Tek partili rejimin en önemli özelliklerinden biri de, tehdit ve risk faktörü olarak gördüğü tüm unsurları sürekli gözetimaltında tutma ihtiyacıydı. Elbette bu alışkanlık çok daha eski tarihlerde başlamıştı; İttihatçılar da aynı şekilde davranmışlardı.
İkinci Umumî Müfettişlik
Trakya Umumî Müfettişliği olarak da bilinen, 1934 yılında kurulan bu müfettişlik bölgesine daha önce Birinci Umumî Müfettiş olarak görevyapmış olan İbrahim Tâli Öngören atanmıştı. Hatırlanacağı gibi, bu tarihte Trakya göçmenlerle dolup taşıyordu. Bu bakımdan öncelikli sorun iskândı. Dönemin bilgilerine müracaat edersek; Öngören’in 1935 yılının yazında yazdığı bir rapora göre; 1934 yılı sonuna kadar Bulgaristan ve Romanya’dan Trakya’ya 22.457 göçmen gelmişti.
Raporun yazıldığı târihe kadar bu rakam 39.124 olmuştu. Romanya’dan 25.000 göçmen daha geleceğine ilişkin bilgi alınmıştı. Bulgaristan’dan gelecek olanların sayısı hakkında bir bilgi bulunmuyordu.
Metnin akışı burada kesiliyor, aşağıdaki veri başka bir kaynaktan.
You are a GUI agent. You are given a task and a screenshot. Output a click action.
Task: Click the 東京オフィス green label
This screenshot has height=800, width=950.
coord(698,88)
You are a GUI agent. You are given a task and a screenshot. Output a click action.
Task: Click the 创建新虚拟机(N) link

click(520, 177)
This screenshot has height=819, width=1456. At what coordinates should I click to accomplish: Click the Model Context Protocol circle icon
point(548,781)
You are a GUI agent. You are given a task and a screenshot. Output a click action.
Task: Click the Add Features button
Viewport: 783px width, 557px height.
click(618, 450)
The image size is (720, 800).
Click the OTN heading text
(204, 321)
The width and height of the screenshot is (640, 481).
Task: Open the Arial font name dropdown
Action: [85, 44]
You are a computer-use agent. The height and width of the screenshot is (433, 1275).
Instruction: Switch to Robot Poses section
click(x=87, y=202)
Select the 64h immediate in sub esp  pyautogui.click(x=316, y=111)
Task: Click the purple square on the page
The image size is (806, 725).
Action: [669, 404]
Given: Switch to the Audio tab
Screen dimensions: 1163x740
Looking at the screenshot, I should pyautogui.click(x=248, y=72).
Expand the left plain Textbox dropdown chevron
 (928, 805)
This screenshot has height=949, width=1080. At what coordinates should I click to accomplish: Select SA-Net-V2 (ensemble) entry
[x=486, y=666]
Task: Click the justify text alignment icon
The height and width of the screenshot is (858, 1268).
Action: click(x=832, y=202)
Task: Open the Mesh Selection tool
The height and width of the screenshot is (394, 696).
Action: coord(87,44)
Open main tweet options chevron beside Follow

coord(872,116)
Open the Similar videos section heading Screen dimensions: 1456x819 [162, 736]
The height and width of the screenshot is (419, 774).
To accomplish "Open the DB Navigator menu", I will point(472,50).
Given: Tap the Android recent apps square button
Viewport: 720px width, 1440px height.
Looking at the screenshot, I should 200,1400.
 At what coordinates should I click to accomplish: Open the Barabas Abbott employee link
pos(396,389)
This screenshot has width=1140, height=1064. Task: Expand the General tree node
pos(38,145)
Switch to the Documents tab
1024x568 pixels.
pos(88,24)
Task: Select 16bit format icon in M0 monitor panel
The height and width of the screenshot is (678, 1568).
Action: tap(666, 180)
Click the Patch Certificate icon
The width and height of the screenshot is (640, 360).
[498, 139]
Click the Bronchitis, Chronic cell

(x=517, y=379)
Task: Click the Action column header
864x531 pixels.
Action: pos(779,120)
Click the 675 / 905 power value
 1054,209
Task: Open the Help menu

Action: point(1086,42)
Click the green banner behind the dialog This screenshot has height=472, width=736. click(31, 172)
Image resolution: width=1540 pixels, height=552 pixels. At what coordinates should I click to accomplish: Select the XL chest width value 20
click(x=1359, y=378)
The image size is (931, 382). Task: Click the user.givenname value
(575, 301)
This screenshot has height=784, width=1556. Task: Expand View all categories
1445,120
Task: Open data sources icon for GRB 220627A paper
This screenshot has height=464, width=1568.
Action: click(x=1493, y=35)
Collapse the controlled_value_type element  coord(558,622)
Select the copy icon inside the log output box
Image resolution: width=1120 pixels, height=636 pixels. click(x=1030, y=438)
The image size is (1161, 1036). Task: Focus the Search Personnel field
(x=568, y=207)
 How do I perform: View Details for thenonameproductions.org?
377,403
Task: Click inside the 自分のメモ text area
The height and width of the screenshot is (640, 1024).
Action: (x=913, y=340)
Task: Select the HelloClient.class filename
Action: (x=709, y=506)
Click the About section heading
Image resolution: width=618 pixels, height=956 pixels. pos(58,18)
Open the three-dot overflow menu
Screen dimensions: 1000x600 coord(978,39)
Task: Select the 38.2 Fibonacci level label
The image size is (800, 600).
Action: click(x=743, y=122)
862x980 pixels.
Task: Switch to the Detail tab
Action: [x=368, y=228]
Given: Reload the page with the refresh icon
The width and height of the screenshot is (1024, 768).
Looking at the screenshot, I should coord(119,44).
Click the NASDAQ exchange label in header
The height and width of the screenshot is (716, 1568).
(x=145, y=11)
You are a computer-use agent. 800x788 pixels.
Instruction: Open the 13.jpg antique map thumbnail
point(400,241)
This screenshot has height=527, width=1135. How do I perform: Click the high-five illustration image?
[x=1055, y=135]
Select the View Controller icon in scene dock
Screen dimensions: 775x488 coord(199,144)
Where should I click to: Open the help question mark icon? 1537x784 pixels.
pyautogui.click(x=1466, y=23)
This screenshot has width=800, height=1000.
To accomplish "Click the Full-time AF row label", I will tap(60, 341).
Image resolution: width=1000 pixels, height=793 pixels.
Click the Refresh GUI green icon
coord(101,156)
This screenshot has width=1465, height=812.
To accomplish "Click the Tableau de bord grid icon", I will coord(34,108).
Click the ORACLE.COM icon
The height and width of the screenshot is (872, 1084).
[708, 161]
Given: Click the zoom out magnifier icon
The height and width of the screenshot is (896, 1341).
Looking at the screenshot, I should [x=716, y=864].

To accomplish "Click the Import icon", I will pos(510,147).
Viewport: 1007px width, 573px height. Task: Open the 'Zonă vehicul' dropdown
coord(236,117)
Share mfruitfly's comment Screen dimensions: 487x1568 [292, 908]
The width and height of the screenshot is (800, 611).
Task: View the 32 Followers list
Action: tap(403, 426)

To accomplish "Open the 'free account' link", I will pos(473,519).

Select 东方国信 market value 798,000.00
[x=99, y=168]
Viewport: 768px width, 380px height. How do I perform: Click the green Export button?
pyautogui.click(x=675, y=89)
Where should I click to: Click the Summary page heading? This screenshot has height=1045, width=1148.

Dolayısıyla âcil önlemler almak gerekiyordu. Özellikle mesken sorununun kısa zamanda çözülmesi lâzımdı. Ayrıca, göçmenlerin üretici hâle getirilmeleri de sağlanmalıydı ve bunun için arazi dağıtımının yanında, tarımsal araç ve gerecin de sağlanması gerekmekteydi.
‘Şark Demiryolları Sosyetesi’
Bizim daha çok ilgileneceğimiz husus, Trakya’nın sosyo-ekonomik durumudur ki, yine aynı raporda bu konuda da ayrıntılı bilgi veriliyordu. Bölgenin ekonomik durumunun gelişmesine en büyük engel, “Şark Demiryolları sosyetesi” idi. “Kendi menfaatinden başka bir şey düşünmeyen bu yabancı sosyete”, uyguladığı yüksek tarifeyle Trakya tarımına ve ekonomisine en büyük darbeyi indiriyordu. Bölgenin verimli topraklarında yetişen meyvelerle sebzeler, ulaşım ücretlerinin yüksekliği yüzünden tüketim merkezlerine ulaştırılamayıp, mahallerinde çürümeye mahkûm ediliyordu. Bu hâli gören çiftçi, bu türden mahsûlleri ya hiç yetiştirmemekte ya da kendi ya da mahalli ihtiyaca yetecek ölçüde ekmekteydi. Demiryolu geçtiği yeri ihya ettiği hâlde, Şark Demiryolları, “bu yabancı sosyetenin fena idaresi yüzünden”, Trakya’ya bir faydası olmadıktan başka, olumsuz etkiler yapmakta ve bölge halkına nefes aldırmamaktaydı. Halkı senelerden beri çektiği bu sıkıntıdan kurtarmak ve Trakya ekonomisini geliştirmek için bu hattın Devlet Demiryolları idaresine geçmesine kat’î ve âcil ihtiyaç vardı.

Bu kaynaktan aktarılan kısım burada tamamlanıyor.